Schwarzer Widerstand. Sklaverei und Rassismus in Lateinamerika und der Karibik von Toni Keppeler

„Sklaverei und Rassismus sind keine längst vergangene Geschichte. Und nicht nur die ehemaligen Kolonialmächte, Sklavenhalter und Sklavenhändler haben Schuld auf sich geladen. Das Europa, wie wir es heute kennen, wurde nicht nur mit dem Gold und Silber aufgebaut, das die Spanier aus Lateinamerika geraubt haben.
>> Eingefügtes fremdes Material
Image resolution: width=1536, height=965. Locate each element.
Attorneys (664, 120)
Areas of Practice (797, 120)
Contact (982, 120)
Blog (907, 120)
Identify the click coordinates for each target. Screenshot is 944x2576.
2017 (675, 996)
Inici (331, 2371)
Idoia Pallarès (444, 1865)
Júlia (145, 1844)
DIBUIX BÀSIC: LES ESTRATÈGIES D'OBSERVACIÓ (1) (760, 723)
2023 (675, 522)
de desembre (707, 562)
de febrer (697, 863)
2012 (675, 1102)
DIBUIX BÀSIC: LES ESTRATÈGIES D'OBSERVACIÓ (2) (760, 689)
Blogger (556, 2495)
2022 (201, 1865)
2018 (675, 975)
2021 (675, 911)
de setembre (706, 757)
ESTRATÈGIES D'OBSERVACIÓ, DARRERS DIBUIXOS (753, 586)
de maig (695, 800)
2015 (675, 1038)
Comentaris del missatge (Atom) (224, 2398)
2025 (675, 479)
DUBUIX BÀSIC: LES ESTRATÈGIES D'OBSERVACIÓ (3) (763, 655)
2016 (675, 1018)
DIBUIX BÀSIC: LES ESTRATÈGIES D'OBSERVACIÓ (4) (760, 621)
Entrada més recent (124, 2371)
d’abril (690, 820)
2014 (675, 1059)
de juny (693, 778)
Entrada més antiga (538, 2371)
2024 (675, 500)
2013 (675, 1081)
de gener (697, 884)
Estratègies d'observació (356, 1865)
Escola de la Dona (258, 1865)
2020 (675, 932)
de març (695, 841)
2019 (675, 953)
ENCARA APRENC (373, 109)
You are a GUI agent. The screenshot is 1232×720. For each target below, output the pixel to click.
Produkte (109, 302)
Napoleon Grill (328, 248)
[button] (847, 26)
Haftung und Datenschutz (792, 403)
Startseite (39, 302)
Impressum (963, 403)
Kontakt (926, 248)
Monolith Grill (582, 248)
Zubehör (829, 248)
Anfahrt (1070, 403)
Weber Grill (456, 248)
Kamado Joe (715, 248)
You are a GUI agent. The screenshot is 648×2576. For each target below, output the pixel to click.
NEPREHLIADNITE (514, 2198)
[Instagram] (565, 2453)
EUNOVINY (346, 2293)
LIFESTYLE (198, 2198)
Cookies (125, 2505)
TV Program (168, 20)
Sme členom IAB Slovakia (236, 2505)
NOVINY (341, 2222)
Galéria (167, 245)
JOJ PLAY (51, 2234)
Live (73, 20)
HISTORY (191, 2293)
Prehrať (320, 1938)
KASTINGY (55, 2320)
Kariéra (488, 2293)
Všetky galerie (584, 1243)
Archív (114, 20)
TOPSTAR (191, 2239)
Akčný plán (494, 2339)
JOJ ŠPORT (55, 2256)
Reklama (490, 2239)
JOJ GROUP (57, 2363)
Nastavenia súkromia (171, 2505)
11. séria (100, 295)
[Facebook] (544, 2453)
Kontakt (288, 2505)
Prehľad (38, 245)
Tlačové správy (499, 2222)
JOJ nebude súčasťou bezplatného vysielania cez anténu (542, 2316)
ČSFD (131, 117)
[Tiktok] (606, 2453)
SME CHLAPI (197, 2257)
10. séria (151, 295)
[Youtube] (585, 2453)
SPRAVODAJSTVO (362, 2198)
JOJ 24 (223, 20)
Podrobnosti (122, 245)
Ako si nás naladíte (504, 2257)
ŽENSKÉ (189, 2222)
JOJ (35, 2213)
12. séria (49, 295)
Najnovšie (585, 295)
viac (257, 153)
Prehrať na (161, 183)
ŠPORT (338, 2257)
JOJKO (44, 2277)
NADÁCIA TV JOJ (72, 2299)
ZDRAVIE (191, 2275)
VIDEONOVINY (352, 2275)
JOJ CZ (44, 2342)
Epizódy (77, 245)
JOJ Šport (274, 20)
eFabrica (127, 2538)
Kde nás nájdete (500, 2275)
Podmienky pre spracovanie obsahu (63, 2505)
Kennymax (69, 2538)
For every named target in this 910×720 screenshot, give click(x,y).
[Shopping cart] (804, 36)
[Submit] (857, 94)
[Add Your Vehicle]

Es wurde auch, wie es der argentinische Literaturwissenschaftler und Kolonialismusforscher Walter D. Mignolo sagt, ‚auf einem enormen Berg von Zucker, Kaffee und Nikotin errichtet‘. Dieser Berg wurde fast ausschließlich von schwarzen Sklaven geschaffen, die von Europäern nach Amerika verschleppt worden waren.“ (Seite 247f)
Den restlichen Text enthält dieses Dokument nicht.